Data in this exercise —
===============
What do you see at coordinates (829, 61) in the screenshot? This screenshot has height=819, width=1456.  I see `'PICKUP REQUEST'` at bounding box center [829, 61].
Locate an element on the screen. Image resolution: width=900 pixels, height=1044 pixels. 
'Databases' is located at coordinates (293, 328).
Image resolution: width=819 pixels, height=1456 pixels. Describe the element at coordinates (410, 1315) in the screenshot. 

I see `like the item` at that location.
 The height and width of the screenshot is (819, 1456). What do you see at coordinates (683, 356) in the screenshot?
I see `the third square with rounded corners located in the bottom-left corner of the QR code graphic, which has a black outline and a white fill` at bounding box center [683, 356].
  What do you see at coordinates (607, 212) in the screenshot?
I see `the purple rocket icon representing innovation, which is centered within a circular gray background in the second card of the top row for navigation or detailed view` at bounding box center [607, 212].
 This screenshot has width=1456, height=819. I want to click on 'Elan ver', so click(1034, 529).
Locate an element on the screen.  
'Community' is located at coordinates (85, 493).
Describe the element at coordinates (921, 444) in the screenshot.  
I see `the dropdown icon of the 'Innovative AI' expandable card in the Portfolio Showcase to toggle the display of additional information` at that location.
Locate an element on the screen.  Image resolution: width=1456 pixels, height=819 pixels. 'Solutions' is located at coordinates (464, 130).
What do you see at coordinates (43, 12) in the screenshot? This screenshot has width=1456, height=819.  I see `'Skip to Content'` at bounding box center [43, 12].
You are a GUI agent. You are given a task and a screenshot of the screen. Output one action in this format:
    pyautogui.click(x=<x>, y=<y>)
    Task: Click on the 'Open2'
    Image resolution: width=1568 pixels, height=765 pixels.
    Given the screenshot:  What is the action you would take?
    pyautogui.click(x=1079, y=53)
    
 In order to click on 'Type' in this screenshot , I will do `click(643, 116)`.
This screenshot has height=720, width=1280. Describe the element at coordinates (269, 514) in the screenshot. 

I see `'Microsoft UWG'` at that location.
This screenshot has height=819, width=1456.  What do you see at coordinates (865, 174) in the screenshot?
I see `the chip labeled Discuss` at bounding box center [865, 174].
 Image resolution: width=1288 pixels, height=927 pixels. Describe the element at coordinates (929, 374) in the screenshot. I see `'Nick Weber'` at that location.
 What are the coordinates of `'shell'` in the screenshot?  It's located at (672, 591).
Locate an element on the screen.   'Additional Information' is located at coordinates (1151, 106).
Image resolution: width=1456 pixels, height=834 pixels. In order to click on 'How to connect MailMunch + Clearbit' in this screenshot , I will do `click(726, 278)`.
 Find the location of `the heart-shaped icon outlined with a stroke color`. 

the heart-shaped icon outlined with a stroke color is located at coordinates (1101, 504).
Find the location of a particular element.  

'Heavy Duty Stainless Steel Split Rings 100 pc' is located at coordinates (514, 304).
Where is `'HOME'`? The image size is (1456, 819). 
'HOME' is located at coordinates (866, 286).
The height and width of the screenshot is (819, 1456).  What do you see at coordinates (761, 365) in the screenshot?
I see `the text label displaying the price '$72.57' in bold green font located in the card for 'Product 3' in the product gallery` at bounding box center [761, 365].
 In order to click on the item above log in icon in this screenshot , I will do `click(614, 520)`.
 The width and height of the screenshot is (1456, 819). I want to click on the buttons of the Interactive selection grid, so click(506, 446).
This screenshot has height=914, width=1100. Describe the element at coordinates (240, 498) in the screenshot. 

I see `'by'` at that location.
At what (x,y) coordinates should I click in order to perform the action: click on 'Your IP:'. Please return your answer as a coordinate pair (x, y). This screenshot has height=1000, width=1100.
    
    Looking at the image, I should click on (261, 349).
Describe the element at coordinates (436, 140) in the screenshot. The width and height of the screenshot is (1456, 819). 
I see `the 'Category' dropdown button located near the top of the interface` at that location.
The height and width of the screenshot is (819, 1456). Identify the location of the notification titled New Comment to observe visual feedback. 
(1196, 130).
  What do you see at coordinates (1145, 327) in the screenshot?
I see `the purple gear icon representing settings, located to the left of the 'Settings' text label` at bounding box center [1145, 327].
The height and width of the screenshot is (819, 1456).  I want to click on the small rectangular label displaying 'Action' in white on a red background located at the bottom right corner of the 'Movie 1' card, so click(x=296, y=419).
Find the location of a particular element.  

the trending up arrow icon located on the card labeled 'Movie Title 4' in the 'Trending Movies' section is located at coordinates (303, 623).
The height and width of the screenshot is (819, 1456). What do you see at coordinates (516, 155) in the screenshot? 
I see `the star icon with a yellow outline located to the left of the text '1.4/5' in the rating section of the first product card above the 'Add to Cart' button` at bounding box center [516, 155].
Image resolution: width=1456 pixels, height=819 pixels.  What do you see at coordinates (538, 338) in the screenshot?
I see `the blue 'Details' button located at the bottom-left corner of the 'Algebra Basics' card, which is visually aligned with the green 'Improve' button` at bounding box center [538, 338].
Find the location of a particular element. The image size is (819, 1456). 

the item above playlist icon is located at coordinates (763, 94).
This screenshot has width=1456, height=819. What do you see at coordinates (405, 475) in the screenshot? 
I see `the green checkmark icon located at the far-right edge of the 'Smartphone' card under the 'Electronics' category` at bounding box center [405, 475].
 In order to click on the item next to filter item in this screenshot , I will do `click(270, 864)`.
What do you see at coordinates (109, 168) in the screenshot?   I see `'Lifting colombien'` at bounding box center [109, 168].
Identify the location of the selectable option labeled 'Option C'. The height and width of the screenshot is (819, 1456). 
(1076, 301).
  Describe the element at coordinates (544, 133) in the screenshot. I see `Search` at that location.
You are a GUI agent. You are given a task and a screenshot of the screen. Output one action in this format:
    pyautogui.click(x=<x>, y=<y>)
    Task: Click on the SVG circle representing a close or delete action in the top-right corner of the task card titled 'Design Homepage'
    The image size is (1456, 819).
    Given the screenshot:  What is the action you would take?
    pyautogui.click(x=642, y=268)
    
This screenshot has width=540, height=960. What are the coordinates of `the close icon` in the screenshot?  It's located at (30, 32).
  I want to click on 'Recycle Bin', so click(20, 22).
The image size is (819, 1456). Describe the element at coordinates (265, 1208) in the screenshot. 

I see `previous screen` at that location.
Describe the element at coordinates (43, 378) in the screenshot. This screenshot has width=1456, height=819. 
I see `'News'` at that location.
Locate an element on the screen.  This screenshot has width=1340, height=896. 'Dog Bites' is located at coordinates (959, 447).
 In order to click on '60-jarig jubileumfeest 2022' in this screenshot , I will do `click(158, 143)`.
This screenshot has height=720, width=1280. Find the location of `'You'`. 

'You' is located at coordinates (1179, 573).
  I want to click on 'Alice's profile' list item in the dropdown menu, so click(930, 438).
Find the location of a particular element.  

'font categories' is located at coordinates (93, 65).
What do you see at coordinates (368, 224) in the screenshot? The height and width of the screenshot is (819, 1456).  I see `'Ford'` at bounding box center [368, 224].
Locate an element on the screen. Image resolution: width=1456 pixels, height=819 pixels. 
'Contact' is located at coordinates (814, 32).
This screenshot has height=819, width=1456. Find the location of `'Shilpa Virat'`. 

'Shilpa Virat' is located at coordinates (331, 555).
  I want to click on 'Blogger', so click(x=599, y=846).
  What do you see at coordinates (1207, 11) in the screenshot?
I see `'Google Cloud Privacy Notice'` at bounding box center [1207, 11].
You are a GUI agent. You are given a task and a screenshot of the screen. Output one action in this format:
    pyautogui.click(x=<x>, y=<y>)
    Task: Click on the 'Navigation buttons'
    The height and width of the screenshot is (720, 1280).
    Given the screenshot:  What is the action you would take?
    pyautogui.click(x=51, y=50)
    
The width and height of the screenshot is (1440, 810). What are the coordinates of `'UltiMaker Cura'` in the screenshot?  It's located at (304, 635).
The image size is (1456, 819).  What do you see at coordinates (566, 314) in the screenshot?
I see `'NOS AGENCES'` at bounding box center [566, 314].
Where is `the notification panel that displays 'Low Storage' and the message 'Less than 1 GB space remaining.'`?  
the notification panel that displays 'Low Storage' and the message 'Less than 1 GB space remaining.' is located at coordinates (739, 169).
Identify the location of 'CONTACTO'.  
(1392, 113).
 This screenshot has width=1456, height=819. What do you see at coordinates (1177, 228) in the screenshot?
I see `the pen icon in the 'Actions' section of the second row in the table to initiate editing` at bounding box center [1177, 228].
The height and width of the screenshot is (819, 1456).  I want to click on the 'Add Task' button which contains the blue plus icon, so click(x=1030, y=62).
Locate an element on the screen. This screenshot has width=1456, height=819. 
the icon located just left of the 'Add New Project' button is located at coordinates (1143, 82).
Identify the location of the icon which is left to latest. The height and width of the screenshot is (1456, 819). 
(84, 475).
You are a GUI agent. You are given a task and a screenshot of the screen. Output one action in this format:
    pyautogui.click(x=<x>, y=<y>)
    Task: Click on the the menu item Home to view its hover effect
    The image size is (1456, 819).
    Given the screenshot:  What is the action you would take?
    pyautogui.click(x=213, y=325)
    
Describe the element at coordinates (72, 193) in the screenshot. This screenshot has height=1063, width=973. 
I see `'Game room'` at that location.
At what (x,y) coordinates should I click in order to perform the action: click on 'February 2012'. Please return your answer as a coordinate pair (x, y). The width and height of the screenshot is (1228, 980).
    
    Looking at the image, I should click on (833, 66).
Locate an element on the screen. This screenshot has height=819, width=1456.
===============
Exercise task —
Using the records above, pull out every line that contains the string "remaining", matching its case exactly.

Answer to the task —
Where is `the notification panel that displays 'Low Storage' and the message 'Less than 1 GB space remaining.'`?  
the notification panel that displays 'Low Storage' and the message 'Less than 1 GB space remaining.' is located at coordinates (739, 169).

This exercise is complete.